At Green Coding Solutions (GCS), one goal is to enable reproducible runs on our cluster. An important step towards accurate measurements was the creation of NOP Linux, our custom Linux distro that disables as many background processes as possible to avoid interruptions during measurements. Another crucial step was ensuring the reliable operation of the PowerSpy2, so we could measure the entire power consumption.
We wanted to create a cluster that allowed users to select the server on which they’d like to run the benchmark. Initially, we aimed for full automation and looked at the excellent tool from Canonical, MAAS. As we use Ubuntu as our reference system, this seemed to be the logical choice. Although the tool was impressive, it required a daemon running on the machine, which created multiple interruptions during our measurements. This led us to reevaluate our tooling, and we decided to try a simpler approach using PXE. While there is a great description [1], and the general flow worked very well, we invested a significant amount of time and effort in configuring the machines correctly. Getting the entire installation flow working with reboots, different configurations like PowerSpy, and the multitude of different servers we wanted to use presented a considerable overhead. Additionally, we have our machines distributed across various data centers, and we needed to set up a complex networking layer for the DHCP discovery to work. While this was a scalable solution, it required substantial overhead that had to be maintained.

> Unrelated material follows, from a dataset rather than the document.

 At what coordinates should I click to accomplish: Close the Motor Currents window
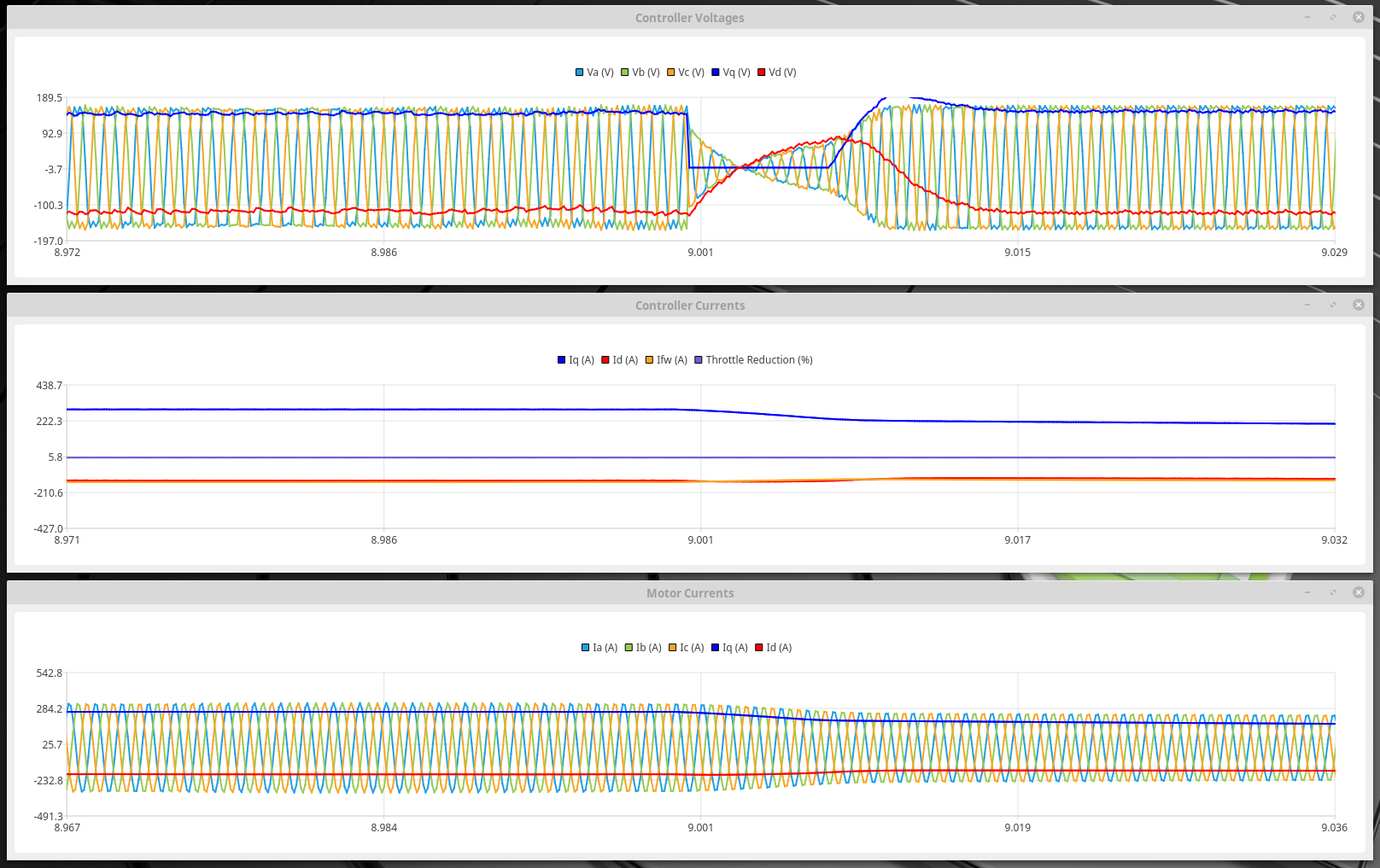(x=1359, y=592)
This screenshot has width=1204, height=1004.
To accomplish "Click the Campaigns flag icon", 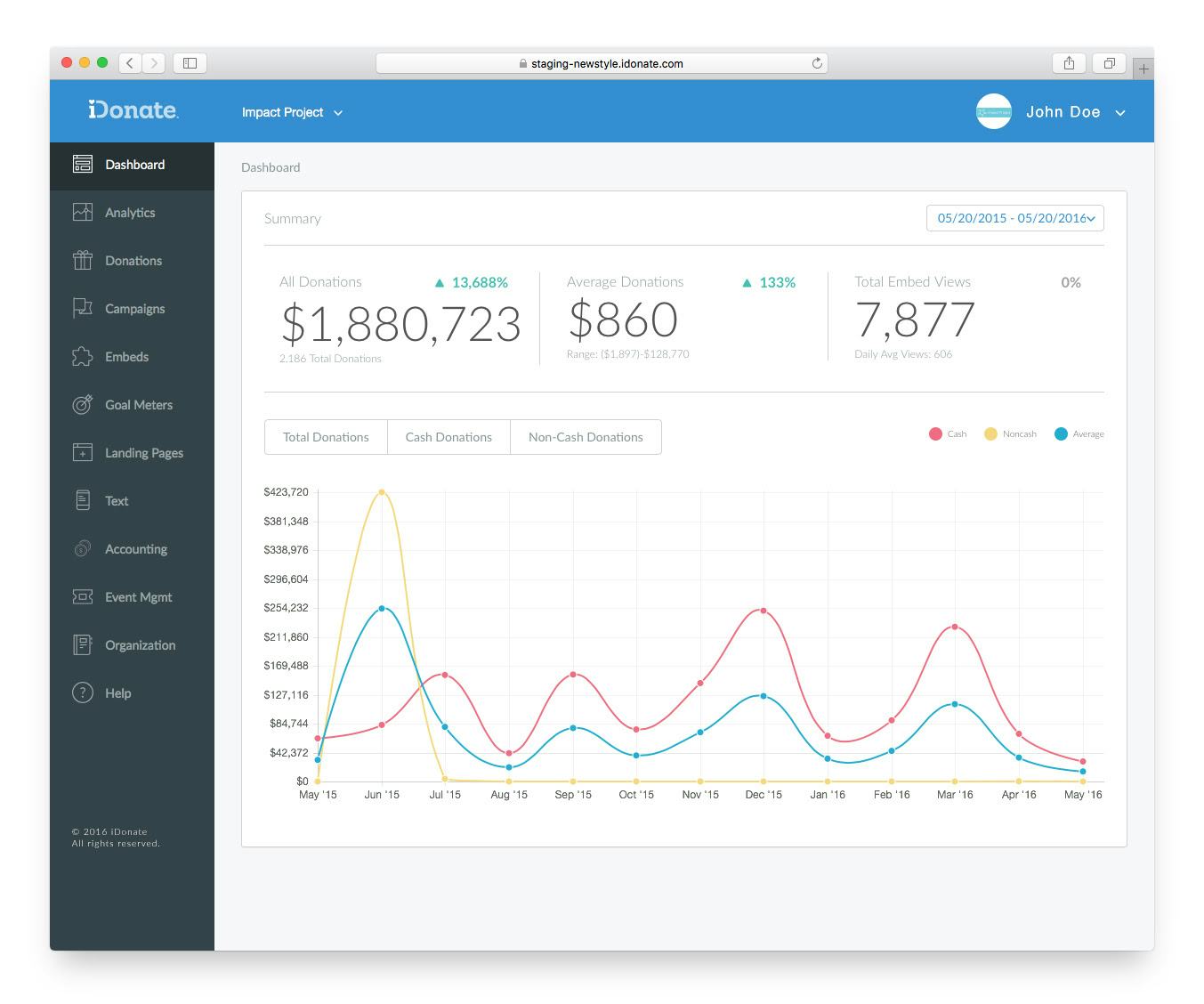I will pos(82,308).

Moreover, our tool develops quite rapidly, so we would have to keep updating the installation process. As a small company, this was not feasible in our scenario. Consequently, we decided to sacrifice scalability in favor of simplicity. In the meantime, we had built a complex test setup with various servers and a complicated setup that we could now disassemble. The main lesson learned for the future is to start with the simplest solution that solves the problem and continually reevaluate your assumptions and needs.
We are aware that there are a multitude of configuration systems out there that don’t require a client running on the machine to be configured and that automate some of the tasks we will now do manually. But we decided to keep it very simple for now and not invest more time into another solution.
At Green Coding Solutions, we are committed to not only creating efficient and reproducible programming solutions but also sharing our findings and tools with the wider community. We firmly believe in the principles of open-source, the power of shared knowledge, and the benefits of collaborative development. Our aim is to create tools and systems that can be utilized by anyone, without the restrictions of proprietary licenses. We don’t just want to make our solutions better - we want to make programming better, for everyone. One of the exciting initiatives that align with our philosophy is the Blue Angel for Software. We support this cause and believe that our tools and systems should be made available for such uses. By making our developments publicly available, we hope to contribute to the broader objective of creating software that is efficient, effective, and transparent.
The system we are using now
As previously mentioned, the current system will not scale to accommodate thousands of machines, but it will suffice for a considerable amount of time in our situation.
The files shown in this article might already be outdated when you read it as we will not update the article! For a detailed discussion please check out our documentation under https://docs.green-coding.io/
We have now opted for quite a simple solution. You will need a server that exposes the database externally and all results will be written to this server. We then have a client.py
script that runs on every server that periodically queries the server for jobs and if so executes the measurement undisturbed. After a job is finished the client does some cleanup tasks and checks if there is an update for the GMT and also for the operating system. It then retries to get a job till there are no more jobs left on which the client sleeps for 5 minutes and retries. On every wake up we send a message to the server that the client is up and functional. So we can check server side that all clients are up and working.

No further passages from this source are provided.